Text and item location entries
-----

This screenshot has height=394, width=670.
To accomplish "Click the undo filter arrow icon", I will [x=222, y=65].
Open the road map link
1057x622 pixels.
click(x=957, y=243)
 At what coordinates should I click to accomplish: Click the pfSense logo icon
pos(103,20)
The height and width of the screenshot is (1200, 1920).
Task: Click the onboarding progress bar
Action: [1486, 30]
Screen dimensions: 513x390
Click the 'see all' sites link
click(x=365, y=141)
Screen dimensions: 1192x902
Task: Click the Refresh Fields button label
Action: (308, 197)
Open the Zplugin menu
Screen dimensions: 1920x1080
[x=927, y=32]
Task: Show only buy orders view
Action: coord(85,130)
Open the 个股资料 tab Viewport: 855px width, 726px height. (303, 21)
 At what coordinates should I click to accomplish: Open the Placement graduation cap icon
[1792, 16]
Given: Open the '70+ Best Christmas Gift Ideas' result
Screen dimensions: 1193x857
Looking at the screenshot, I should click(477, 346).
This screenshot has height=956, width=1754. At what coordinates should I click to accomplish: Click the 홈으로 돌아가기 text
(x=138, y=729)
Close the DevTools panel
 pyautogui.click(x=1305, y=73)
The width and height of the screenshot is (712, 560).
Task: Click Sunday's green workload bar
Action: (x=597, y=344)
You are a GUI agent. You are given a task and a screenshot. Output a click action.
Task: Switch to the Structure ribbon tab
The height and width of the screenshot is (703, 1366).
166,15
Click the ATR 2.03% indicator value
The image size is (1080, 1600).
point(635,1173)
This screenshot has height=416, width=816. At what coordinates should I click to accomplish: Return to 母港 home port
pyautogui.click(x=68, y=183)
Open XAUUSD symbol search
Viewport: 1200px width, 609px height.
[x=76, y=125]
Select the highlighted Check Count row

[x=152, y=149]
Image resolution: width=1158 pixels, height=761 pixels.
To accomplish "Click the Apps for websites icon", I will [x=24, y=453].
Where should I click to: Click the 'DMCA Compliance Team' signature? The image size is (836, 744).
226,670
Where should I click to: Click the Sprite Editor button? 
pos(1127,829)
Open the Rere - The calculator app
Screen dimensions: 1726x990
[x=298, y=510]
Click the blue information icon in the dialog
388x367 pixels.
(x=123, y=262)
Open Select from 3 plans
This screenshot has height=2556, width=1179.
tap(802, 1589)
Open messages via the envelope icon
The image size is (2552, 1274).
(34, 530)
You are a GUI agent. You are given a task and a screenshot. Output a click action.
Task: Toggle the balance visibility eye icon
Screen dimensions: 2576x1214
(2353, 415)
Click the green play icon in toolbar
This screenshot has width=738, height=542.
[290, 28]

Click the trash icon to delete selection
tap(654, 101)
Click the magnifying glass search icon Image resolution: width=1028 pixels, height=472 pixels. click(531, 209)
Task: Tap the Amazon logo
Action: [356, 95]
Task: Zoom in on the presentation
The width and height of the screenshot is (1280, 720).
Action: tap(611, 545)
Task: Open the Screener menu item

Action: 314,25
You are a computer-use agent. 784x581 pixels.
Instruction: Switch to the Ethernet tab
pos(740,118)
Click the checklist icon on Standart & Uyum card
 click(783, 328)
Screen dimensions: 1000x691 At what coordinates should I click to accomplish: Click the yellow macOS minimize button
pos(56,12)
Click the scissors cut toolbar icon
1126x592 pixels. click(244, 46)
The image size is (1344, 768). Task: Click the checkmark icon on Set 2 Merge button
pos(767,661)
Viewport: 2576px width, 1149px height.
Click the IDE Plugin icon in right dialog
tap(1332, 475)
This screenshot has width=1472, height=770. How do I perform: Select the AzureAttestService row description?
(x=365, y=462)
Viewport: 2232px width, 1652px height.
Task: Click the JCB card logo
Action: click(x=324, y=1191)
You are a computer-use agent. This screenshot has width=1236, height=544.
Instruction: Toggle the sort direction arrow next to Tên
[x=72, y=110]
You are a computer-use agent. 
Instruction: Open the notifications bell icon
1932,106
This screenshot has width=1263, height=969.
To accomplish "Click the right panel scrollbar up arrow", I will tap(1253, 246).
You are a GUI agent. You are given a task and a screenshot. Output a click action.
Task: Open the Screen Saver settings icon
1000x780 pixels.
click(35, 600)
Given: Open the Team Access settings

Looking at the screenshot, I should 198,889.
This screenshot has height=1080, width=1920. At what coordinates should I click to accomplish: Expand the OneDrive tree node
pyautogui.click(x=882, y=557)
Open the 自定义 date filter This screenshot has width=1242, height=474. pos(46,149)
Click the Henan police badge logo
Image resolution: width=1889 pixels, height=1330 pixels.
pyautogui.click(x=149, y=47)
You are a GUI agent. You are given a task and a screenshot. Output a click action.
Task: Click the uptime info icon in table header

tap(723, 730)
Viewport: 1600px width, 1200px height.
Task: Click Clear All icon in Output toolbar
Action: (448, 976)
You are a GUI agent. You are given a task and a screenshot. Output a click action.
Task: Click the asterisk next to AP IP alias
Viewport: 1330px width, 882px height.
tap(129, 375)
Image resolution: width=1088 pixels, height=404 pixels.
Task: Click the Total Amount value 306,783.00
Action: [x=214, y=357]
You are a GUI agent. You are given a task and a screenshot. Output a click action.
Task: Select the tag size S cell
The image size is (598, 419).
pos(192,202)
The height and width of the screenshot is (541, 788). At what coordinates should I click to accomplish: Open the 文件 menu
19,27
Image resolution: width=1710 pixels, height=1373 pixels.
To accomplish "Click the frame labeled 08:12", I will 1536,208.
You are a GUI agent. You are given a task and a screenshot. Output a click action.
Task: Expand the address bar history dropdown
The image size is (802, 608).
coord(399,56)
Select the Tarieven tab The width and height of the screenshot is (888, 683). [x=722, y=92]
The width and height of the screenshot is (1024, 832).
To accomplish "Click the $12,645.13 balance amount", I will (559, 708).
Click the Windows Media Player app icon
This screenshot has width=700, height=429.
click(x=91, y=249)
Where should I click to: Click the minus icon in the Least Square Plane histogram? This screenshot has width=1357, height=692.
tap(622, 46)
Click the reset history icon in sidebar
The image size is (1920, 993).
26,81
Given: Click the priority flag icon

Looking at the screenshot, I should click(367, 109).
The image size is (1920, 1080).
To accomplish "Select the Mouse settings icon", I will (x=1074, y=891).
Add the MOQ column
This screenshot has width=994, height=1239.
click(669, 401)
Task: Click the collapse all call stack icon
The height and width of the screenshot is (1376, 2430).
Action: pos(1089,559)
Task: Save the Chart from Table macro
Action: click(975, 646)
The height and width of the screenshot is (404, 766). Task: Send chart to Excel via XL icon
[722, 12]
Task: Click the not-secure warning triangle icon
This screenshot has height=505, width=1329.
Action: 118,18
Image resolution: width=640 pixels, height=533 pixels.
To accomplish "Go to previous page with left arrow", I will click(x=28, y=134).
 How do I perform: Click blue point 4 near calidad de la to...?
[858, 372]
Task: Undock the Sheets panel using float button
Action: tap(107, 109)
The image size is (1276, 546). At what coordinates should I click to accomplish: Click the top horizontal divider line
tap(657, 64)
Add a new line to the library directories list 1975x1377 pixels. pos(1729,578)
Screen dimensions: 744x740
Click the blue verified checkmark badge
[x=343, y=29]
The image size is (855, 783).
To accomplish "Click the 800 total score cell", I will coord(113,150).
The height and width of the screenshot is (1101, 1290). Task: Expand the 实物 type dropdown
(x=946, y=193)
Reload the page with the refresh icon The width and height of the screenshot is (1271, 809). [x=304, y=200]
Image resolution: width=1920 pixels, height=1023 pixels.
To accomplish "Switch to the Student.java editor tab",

-----

__Goal__
Copy all of the records above word for word, with nothing changed.

__Expected output__
This screenshot has height=394, width=670.
To accomplish "Click the undo filter arrow icon", I will [x=222, y=65].
Open the road map link
1057x622 pixels.
click(x=957, y=243)
 At what coordinates should I click to accomplish: Click the pfSense logo icon
pos(103,20)
The height and width of the screenshot is (1200, 1920).
Task: Click the onboarding progress bar
Action: [1486, 30]
Screen dimensions: 513x390
Click the 'see all' sites link
click(x=365, y=141)
Screen dimensions: 1192x902
Task: Click the Refresh Fields button label
Action: (308, 197)
Open the Zplugin menu
Screen dimensions: 1920x1080
[x=927, y=32]
Task: Show only buy orders view
Action: coord(85,130)
Open the 个股资料 tab Viewport: 855px width, 726px height. (303, 21)
 At what coordinates should I click to accomplish: Open the Placement graduation cap icon
[1792, 16]
Given: Open the '70+ Best Christmas Gift Ideas' result
Screen dimensions: 1193x857
Looking at the screenshot, I should click(477, 346).
This screenshot has height=956, width=1754. At what coordinates should I click to accomplish: Click the 홈으로 돌아가기 text
(x=138, y=729)
Close the DevTools panel
 pyautogui.click(x=1305, y=73)
The width and height of the screenshot is (712, 560).
Task: Click Sunday's green workload bar
Action: (x=597, y=344)
You are a GUI agent. You are given a task and a screenshot. Output a click action.
Task: Switch to the Structure ribbon tab
The height and width of the screenshot is (703, 1366).
166,15
Click the ATR 2.03% indicator value
The image size is (1080, 1600).
point(635,1173)
This screenshot has height=416, width=816. At what coordinates should I click to accomplish: Return to 母港 home port
pyautogui.click(x=68, y=183)
Open XAUUSD symbol search
Viewport: 1200px width, 609px height.
[x=76, y=125]
Select the highlighted Check Count row

[x=152, y=149]
Image resolution: width=1158 pixels, height=761 pixels.
To accomplish "Click the Apps for websites icon", I will [x=24, y=453].
Where should I click to: Click the 'DMCA Compliance Team' signature? The image size is (836, 744).
226,670
Where should I click to: Click the Sprite Editor button? 
pos(1127,829)
Open the Rere - The calculator app
Screen dimensions: 1726x990
[x=298, y=510]
Click the blue information icon in the dialog
388x367 pixels.
(x=123, y=262)
Open Select from 3 plans
This screenshot has height=2556, width=1179.
tap(802, 1589)
Open messages via the envelope icon
The image size is (2552, 1274).
(34, 530)
You are a GUI agent. You are given a task and a screenshot. Output a click action.
Task: Toggle the balance visibility eye icon
Screen dimensions: 2576x1214
(2353, 415)
Click the green play icon in toolbar
This screenshot has width=738, height=542.
[290, 28]

Click the trash icon to delete selection
tap(654, 101)
Click the magnifying glass search icon Image resolution: width=1028 pixels, height=472 pixels. click(531, 209)
Task: Tap the Amazon logo
Action: [356, 95]
Task: Zoom in on the presentation
The width and height of the screenshot is (1280, 720).
Action: tap(611, 545)
Task: Open the Screener menu item

Action: 314,25
You are a computer-use agent. 784x581 pixels.
Instruction: Switch to the Ethernet tab
pos(740,118)
Click the checklist icon on Standart & Uyum card
 click(783, 328)
Screen dimensions: 1000x691 At what coordinates should I click to accomplish: Click the yellow macOS minimize button
pos(56,12)
Click the scissors cut toolbar icon
1126x592 pixels. click(244, 46)
The image size is (1344, 768). Task: Click the checkmark icon on Set 2 Merge button
pos(767,661)
Viewport: 2576px width, 1149px height.
Click the IDE Plugin icon in right dialog
tap(1332, 475)
This screenshot has width=1472, height=770. How do I perform: Select the AzureAttestService row description?
(x=365, y=462)
Viewport: 2232px width, 1652px height.
Task: Click the JCB card logo
Action: click(x=324, y=1191)
You are a computer-use agent. This screenshot has width=1236, height=544.
Instruction: Toggle the sort direction arrow next to Tên
[x=72, y=110]
You are a computer-use agent. 
Instruction: Open the notifications bell icon
1932,106
This screenshot has width=1263, height=969.
To accomplish "Click the right panel scrollbar up arrow", I will tap(1253, 246).
You are a GUI agent. You are given a task and a screenshot. Output a click action.
Task: Open the Screen Saver settings icon
1000x780 pixels.
click(35, 600)
Given: Open the Team Access settings

Looking at the screenshot, I should 198,889.
This screenshot has height=1080, width=1920. At what coordinates should I click to accomplish: Expand the OneDrive tree node
pyautogui.click(x=882, y=557)
Open the 自定义 date filter This screenshot has width=1242, height=474. pos(46,149)
Click the Henan police badge logo
Image resolution: width=1889 pixels, height=1330 pixels.
pyautogui.click(x=149, y=47)
You are a GUI agent. You are given a task and a screenshot. Output a click action.
Task: Click the uptime info icon in table header

tap(723, 730)
Viewport: 1600px width, 1200px height.
Task: Click Clear All icon in Output toolbar
Action: (448, 976)
You are a GUI agent. You are given a task and a screenshot. Output a click action.
Task: Click the asterisk next to AP IP alias
Viewport: 1330px width, 882px height.
tap(129, 375)
Image resolution: width=1088 pixels, height=404 pixels.
Task: Click the Total Amount value 306,783.00
Action: [x=214, y=357]
You are a GUI agent. You are given a task and a screenshot. Output a click action.
Task: Select the tag size S cell
The image size is (598, 419).
pos(192,202)
The height and width of the screenshot is (541, 788). At what coordinates should I click to accomplish: Open the 文件 menu
19,27
Image resolution: width=1710 pixels, height=1373 pixels.
To accomplish "Click the frame labeled 08:12", I will 1536,208.
You are a GUI agent. You are given a task and a screenshot. Output a click action.
Task: Expand the address bar history dropdown
The image size is (802, 608).
coord(399,56)
Select the Tarieven tab The width and height of the screenshot is (888, 683). [x=722, y=92]
The width and height of the screenshot is (1024, 832).
To accomplish "Click the $12,645.13 balance amount", I will (559, 708).
Click the Windows Media Player app icon
This screenshot has width=700, height=429.
click(x=91, y=249)
Where should I click to: Click the minus icon in the Least Square Plane histogram? This screenshot has width=1357, height=692.
tap(622, 46)
Click the reset history icon in sidebar
The image size is (1920, 993).
26,81
Given: Click the priority flag icon

Looking at the screenshot, I should click(367, 109).
The image size is (1920, 1080).
To accomplish "Select the Mouse settings icon", I will (x=1074, y=891).
Add the MOQ column
This screenshot has width=994, height=1239.
click(669, 401)
Task: Click the collapse all call stack icon
The height and width of the screenshot is (1376, 2430).
Action: pos(1089,559)
Task: Save the Chart from Table macro
Action: click(975, 646)
The height and width of the screenshot is (404, 766). Task: Send chart to Excel via XL icon
[722, 12]
Task: Click the not-secure warning triangle icon
This screenshot has height=505, width=1329.
Action: 118,18
Image resolution: width=640 pixels, height=533 pixels.
To accomplish "Go to previous page with left arrow", I will click(x=28, y=134).
 How do I perform: Click blue point 4 near calidad de la to...?
[858, 372]
Task: Undock the Sheets panel using float button
Action: tap(107, 109)
The image size is (1276, 546). At what coordinates should I click to accomplish: Click the top horizontal divider line
tap(657, 64)
Add a new line to the library directories list 1975x1377 pixels. pos(1729,578)
Screen dimensions: 744x740
Click the blue verified checkmark badge
[x=343, y=29]
The image size is (855, 783).
To accomplish "Click the 800 total score cell", I will coord(113,150).
The height and width of the screenshot is (1101, 1290). Task: Expand the 实物 type dropdown
(x=946, y=193)
Reload the page with the refresh icon The width and height of the screenshot is (1271, 809). [x=304, y=200]
Image resolution: width=1920 pixels, height=1023 pixels.
To accomplish "Switch to the Student.java editor tab",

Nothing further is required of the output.